Where many feel they belong is in the mix for the Grand Final, which the Rhinos’ attention must turn to quickly. Historically, Wembley winners have found it difficult to back up and refocus, and this year will be as tough as ever, with the race for the top four featuring multiple midweek fixtures as Super League scrambles to complete its domestic schedule.

Leeds lie just outside the top four, with a game against the champions, St Helens, on Friday. “I moved from Australia to get Leeds back to where they were,” said the centre, Konrad Hurrell. “I’m blessed to be here and it was a real struggle last year, but we’ve stuck to the Rhinos way and we’re desperate to win again and again having tasted it once now.”

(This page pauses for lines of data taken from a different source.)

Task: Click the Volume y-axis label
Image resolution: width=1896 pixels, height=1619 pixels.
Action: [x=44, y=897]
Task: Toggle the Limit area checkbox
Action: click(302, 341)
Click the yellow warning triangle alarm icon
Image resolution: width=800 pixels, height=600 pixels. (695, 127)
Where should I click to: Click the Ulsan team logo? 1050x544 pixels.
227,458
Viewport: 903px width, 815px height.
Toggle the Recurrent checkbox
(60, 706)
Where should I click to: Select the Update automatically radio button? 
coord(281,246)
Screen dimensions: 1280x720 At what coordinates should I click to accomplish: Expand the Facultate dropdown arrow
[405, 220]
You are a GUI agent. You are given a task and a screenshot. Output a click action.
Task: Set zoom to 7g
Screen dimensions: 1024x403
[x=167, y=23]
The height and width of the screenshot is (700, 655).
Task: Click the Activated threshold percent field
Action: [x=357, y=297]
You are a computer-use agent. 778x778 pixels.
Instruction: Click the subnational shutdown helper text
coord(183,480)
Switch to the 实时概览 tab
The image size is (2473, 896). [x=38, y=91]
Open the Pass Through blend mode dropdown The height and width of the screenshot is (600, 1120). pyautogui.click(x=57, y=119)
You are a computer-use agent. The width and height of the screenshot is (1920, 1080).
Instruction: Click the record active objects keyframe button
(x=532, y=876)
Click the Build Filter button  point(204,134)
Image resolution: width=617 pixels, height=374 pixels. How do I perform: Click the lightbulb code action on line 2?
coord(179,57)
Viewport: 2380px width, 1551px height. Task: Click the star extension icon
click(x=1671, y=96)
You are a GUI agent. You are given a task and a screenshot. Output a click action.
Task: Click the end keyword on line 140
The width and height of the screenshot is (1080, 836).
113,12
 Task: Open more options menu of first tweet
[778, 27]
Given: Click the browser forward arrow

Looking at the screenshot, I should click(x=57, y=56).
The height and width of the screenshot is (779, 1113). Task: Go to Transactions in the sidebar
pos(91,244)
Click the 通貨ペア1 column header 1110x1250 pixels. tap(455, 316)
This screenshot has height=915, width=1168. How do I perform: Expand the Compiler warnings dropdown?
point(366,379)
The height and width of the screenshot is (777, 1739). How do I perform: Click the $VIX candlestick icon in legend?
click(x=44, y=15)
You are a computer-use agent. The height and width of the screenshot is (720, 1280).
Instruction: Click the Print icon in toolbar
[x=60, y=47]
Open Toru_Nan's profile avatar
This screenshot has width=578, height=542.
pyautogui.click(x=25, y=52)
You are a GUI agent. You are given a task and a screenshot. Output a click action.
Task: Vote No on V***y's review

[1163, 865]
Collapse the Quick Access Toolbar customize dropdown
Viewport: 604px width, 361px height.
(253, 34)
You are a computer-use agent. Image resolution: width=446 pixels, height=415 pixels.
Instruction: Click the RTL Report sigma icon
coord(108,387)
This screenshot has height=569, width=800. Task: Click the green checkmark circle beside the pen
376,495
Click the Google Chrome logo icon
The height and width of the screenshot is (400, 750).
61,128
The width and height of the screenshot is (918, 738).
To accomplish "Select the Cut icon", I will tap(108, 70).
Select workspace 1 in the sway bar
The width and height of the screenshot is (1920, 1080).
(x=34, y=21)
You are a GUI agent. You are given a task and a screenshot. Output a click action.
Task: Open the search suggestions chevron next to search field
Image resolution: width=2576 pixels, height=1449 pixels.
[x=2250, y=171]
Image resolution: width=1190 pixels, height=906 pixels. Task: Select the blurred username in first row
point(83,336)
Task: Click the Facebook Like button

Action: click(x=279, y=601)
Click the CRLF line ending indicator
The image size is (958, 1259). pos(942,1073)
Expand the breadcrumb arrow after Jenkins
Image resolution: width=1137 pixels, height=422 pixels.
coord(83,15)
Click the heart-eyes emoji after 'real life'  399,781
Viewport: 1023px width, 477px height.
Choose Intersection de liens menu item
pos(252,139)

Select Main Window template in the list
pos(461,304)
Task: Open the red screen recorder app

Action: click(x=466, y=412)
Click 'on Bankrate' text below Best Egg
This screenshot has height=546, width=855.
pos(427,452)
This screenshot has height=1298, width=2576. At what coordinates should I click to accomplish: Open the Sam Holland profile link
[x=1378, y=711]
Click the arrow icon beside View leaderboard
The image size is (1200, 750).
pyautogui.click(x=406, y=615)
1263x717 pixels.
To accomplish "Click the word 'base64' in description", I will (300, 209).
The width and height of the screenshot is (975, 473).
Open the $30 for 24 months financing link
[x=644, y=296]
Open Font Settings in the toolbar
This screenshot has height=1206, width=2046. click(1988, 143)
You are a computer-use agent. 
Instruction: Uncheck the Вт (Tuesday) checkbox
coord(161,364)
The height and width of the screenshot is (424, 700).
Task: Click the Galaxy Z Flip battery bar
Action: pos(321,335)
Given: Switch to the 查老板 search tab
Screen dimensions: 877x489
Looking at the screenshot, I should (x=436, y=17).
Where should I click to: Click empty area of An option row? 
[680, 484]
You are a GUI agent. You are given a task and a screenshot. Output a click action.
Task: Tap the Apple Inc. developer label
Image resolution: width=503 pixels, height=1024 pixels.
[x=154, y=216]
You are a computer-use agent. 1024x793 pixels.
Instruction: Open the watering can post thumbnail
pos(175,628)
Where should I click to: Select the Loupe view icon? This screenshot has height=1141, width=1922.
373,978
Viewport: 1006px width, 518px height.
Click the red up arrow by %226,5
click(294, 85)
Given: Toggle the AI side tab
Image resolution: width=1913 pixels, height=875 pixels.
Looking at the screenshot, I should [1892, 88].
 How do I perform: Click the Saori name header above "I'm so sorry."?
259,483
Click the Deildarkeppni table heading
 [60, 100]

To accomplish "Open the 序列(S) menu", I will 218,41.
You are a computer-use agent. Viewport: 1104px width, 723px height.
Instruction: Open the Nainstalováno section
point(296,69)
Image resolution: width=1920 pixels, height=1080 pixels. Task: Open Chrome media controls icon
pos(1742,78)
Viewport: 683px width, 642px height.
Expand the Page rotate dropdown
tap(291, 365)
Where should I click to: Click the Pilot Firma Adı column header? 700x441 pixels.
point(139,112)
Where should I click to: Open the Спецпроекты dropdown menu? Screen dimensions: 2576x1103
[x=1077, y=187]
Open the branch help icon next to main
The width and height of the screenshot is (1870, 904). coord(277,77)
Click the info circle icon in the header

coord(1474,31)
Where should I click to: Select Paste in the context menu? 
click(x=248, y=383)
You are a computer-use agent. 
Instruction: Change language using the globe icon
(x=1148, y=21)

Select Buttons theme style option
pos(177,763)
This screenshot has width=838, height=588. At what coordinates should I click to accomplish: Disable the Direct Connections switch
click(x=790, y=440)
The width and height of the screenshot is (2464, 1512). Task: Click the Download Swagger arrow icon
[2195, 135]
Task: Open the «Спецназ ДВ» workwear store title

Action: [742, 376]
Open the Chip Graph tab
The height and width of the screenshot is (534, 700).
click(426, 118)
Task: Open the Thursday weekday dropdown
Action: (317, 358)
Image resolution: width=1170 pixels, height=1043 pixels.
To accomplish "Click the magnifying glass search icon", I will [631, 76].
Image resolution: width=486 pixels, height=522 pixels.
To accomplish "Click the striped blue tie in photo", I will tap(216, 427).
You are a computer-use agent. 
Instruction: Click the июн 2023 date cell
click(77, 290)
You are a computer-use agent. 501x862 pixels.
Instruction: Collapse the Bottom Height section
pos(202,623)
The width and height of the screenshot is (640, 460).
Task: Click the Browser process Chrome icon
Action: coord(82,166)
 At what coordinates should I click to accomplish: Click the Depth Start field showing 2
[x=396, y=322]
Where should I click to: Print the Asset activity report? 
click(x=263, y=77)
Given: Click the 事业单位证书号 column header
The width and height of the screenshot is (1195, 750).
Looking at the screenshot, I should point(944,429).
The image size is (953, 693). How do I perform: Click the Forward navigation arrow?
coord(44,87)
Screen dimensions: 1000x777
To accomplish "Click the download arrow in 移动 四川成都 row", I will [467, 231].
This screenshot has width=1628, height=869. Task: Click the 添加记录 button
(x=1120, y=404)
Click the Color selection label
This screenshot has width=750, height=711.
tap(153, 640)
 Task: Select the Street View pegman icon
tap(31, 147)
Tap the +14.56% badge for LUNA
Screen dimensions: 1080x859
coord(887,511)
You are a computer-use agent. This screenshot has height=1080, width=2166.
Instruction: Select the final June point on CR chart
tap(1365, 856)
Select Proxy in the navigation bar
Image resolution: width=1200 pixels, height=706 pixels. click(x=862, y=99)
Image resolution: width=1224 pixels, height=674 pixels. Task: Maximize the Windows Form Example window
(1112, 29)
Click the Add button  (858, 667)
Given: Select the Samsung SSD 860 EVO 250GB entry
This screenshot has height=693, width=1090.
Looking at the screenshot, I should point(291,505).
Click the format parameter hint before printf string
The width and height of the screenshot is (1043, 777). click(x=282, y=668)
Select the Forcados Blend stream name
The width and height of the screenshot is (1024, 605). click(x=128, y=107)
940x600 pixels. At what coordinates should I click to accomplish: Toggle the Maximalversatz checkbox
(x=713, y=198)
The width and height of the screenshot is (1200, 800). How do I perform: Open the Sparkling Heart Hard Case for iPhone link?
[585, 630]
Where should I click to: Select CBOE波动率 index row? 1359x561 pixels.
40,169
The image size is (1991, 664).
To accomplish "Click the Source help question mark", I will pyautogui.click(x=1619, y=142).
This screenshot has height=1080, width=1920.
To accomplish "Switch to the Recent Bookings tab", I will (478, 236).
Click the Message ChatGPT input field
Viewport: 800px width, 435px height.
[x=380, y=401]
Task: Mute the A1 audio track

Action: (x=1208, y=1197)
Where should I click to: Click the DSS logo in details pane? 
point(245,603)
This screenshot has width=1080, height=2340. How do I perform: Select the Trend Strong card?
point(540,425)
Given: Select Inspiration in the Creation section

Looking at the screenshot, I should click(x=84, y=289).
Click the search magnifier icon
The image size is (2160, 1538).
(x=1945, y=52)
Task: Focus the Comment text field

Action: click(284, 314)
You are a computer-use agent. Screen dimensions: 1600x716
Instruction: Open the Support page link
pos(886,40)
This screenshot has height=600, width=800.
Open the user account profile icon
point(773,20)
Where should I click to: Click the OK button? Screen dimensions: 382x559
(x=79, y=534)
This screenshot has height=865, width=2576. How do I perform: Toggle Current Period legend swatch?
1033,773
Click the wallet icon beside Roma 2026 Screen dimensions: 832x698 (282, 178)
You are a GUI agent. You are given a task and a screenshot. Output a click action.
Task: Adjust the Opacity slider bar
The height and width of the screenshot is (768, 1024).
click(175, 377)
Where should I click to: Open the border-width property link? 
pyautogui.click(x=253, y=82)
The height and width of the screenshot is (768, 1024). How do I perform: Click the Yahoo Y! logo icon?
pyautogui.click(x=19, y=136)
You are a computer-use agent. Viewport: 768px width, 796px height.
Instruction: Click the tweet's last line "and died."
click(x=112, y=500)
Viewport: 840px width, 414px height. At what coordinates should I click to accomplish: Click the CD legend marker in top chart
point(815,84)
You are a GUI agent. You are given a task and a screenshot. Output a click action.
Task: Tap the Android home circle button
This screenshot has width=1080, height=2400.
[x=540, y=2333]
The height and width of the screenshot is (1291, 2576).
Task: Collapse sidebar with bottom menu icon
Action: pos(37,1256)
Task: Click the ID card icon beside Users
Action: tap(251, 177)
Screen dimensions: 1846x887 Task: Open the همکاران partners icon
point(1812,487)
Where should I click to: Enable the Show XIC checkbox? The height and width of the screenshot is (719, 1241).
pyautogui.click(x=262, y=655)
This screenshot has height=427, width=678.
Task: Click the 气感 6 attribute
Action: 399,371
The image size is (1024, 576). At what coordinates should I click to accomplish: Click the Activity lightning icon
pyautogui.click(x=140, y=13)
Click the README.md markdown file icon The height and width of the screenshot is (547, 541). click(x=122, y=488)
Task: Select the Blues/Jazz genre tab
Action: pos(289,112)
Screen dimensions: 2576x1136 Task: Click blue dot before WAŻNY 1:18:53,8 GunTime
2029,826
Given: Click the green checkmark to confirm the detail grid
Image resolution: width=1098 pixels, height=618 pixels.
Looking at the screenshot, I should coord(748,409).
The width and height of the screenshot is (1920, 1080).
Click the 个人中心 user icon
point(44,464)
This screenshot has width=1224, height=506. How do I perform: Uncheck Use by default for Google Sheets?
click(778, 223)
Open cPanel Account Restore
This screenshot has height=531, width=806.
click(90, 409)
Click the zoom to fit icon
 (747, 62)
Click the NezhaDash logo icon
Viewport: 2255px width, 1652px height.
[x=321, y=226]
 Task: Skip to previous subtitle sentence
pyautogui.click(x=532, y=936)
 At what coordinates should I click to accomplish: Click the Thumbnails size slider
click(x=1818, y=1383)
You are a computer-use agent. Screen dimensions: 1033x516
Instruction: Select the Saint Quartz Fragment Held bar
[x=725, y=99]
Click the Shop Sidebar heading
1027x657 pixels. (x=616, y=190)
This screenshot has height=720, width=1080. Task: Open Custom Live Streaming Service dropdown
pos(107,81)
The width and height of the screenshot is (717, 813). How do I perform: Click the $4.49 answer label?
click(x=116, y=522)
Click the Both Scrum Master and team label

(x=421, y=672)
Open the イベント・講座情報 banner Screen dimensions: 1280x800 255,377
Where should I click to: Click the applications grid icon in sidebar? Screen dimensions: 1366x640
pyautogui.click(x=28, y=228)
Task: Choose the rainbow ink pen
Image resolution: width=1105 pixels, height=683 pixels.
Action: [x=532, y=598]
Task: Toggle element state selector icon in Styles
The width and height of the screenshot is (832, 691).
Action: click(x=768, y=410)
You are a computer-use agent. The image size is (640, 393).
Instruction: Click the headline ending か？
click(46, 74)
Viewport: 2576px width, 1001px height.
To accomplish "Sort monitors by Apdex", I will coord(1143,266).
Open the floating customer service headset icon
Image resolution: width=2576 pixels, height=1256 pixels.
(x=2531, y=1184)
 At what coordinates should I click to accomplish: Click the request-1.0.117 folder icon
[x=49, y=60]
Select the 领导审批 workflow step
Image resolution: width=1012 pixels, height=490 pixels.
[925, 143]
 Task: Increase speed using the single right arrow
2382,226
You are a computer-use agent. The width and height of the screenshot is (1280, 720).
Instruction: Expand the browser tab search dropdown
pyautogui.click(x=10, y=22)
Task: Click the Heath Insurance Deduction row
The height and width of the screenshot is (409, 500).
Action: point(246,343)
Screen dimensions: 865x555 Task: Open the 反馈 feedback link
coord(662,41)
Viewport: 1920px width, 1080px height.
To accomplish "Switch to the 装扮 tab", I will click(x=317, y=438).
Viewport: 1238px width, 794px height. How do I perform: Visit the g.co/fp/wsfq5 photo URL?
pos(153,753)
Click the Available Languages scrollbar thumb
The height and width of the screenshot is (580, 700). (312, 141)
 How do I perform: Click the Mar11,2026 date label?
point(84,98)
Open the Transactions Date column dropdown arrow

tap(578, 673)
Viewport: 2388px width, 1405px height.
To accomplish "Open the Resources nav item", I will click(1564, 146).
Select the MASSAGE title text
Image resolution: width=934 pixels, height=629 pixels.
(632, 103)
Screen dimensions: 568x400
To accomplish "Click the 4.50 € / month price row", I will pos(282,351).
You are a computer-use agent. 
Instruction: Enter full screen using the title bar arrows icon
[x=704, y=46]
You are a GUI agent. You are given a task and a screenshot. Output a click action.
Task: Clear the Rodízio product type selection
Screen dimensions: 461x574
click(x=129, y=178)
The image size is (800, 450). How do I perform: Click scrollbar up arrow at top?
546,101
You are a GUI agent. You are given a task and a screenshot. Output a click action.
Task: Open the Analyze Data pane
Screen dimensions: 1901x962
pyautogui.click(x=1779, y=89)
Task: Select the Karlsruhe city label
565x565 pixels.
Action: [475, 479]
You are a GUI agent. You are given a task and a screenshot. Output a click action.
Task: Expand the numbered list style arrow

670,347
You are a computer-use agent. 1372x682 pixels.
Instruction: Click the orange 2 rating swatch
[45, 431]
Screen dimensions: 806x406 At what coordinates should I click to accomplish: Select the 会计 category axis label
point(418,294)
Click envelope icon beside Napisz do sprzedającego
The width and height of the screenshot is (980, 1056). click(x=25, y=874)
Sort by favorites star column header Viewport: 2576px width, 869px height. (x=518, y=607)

Myler admitted that “it’s been an indifferent road to this point”, which is true for himself and many of his team-mates, who were written off at various stages last year: just like their coach. “But there’s a special group in there and we’ve dug in for each other. There’s still plenty left to play for this year too.”

Even if Leeds win this strangest of all Super League seasons, you suspect some of their critics will still deem it a hollow success due to the effect the pandemic has had on the sport. But with Burrow their motivation after his courageous story was shared nationally in the days leading up to the final, few neutrals would begrudge him and Leeds at least one moment of happiness.